In this article, Sally McFadden, Associate Director in the Commercial Property team of law firm Greenaway Scott (part of the GS Verde Group), explores considerations for business owners around lease renewals.
Need for Premises: your premises provide a business hub, aiding collaboration and providing an important social component, you can't have a water cooler moment if there is no-one around the water cooler. You must consider what activities you will continue to run from your premises; and how many people occupy the building and at what times, to help determine if you need to move.
Your lease: this is a contract with your landlord under which you are obliged to pay rent for the full term, and ending, changing or transferring it is not always easy. It will specify if you can transfer (assign) or share occupation, and even if you have these rights you will still need to comply with conditions and pay the landlord's costs.
AGAs: it's likely your lease was granted after 1995 and contains an AGA, nothing to do with posh cookers, an AGA (Authorised Guarantee Agreement) requires you to act as guarantor of the new tenant until the lease ends, or they transfer to another party.
Ending your lease: if you're lucky you'll have a break clause but you must give the specified number of months' notice to your landlord, often to land on a particular date and in a very specific format. If you don't have a break clause you may want to ask your landlord if you can end or 'surrender' your lease. You may have to pay a surrender premium as compensation for the lost rent which can be quite considerable.
Schedule of Dilapidations: you are usually required to keep the premises in good repair. If ending early, the landlord may serve a Schedule of Dilapidations which is a claim based on the cost of works you should have completed, plus loss of rent for time spent completing the works. It's a double whammy as you may also have to pay the landlords costs in preparing the schedule.
Vacant Possession: you are required to fully vacate, so don't accidentally leave goods, furniture or other items on site. You may also have to reinstate where you have made alterations.
Finding new premises: this is not always easy - attractive premises in good locations fetch higher rents, parking spaces are often geared to floor space etc.
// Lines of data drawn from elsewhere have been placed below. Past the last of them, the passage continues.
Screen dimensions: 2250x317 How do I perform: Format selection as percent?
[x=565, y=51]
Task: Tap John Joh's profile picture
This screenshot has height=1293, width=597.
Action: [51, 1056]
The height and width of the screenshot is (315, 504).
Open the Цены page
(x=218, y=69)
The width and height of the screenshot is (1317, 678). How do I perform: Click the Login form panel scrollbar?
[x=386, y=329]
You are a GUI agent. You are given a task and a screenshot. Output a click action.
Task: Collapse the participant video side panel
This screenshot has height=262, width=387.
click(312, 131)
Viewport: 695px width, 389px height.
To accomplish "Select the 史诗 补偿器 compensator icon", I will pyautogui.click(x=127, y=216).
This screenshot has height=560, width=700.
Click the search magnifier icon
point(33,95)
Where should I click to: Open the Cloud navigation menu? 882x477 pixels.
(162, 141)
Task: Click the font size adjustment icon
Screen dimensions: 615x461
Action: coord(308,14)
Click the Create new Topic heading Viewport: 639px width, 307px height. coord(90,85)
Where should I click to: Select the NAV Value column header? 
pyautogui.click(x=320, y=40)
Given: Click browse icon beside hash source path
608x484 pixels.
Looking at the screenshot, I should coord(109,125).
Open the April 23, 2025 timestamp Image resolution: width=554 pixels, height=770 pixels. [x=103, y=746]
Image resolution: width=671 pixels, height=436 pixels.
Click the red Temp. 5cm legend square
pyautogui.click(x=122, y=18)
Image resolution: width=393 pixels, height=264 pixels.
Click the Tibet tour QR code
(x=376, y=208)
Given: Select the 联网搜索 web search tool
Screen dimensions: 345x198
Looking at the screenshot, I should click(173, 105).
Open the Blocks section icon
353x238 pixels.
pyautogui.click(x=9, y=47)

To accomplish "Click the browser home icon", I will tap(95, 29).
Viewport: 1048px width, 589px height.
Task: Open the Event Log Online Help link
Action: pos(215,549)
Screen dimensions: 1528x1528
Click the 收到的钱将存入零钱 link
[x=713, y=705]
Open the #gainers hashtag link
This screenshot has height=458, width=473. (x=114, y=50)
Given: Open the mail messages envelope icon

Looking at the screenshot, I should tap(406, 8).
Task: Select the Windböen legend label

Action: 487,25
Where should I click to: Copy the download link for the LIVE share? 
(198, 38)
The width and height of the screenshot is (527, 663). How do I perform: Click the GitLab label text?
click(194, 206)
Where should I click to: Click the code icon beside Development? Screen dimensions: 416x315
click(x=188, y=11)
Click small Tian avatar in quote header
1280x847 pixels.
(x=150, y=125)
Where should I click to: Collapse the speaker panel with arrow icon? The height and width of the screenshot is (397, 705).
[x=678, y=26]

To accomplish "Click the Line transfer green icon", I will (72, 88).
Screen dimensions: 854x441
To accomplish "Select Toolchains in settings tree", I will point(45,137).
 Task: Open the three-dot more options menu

You may need to upgrade plant, machinery and IT infrastructure, all of which comes at a cost coupled with moving costs if you are relocating.
Professional fees: If you are taking a new lease you may need to pay land transaction tax or stamp duty land tax as well as any legal and surveyors costs in negotiating a new lease.
Fit-out: these works take time and you should ask for a rent-free period to help reduce your overheads whilst you are not trading.
Speak to your landlord: If you've been a good tenant, your landlord could be keen to keep you and may agree to a long-term rent reduction, more flexible shared occupancy, or may have additional space for you if that's what's needed. "A little more conversation!"